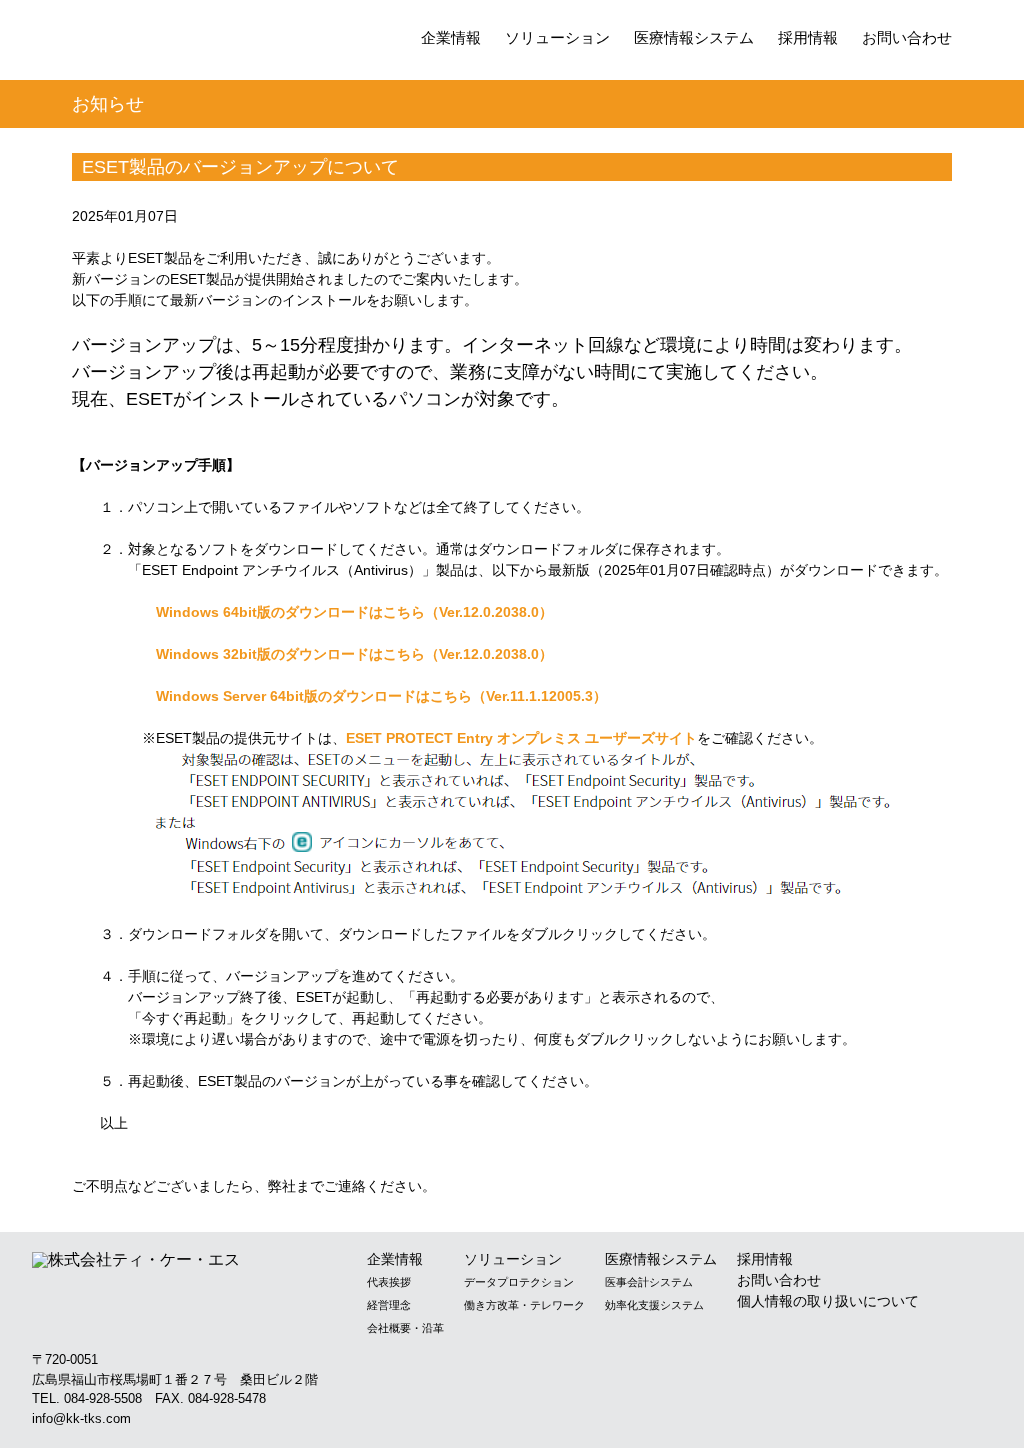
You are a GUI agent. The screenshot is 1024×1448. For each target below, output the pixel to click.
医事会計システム (649, 1282)
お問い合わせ (907, 37)
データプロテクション (519, 1282)
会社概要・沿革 (405, 1328)
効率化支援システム (654, 1305)
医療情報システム (694, 37)
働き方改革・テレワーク (524, 1305)
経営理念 (389, 1305)
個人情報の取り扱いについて (828, 1301)
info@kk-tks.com (81, 1418)
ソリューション (557, 37)
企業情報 (451, 37)
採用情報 (808, 37)
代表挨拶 (389, 1282)
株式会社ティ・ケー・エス (183, 43)
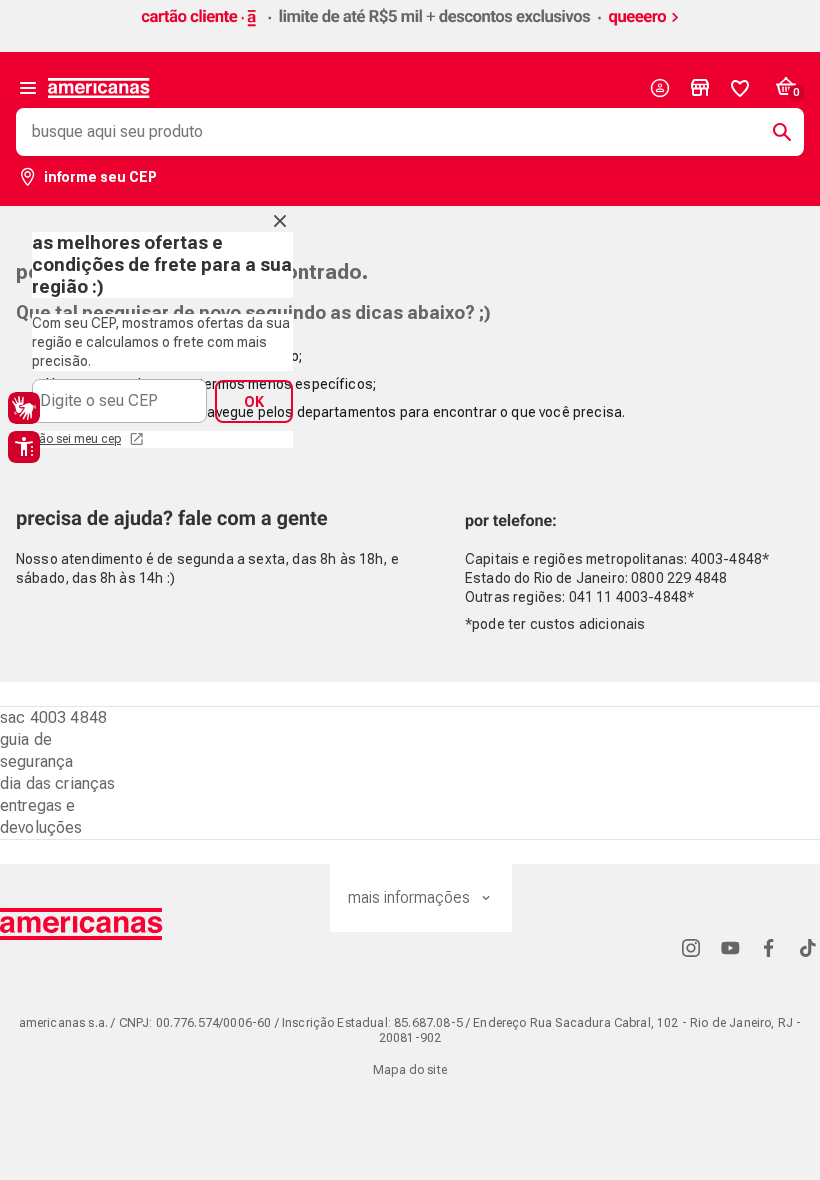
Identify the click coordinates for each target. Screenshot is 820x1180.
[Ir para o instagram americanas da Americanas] (691, 947)
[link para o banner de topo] (410, 27)
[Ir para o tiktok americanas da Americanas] (808, 947)
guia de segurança (36, 750)
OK (254, 402)
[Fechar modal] (280, 221)
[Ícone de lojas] (700, 88)
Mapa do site (410, 1070)
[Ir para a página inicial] (81, 924)
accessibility (24, 447)
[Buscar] (774, 132)
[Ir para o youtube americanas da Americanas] (730, 947)
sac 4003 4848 (53, 717)
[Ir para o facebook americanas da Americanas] (769, 947)
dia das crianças (58, 783)
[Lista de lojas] (700, 88)
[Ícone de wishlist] (740, 88)
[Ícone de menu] (28, 88)
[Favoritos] (740, 88)
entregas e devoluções (41, 816)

• _Directions_: Working from the entries above, reproduce exactly and only the lines beginning with the line that has "株式会社ティ・ケー・エス (183, 43)" and ending with the line that has "[Fechar modal] (280, 221)"; omit all pictures.

• _Problem solution_:
株式会社ティ・ケー・エス (183, 43)
Identify the click coordinates for each target. Screenshot is 820x1180.
[Ir para o instagram americanas da Americanas] (691, 947)
[link para o banner de topo] (410, 27)
[Ir para o tiktok americanas da Americanas] (808, 947)
guia de segurança (36, 750)
OK (254, 402)
[Fechar modal] (280, 221)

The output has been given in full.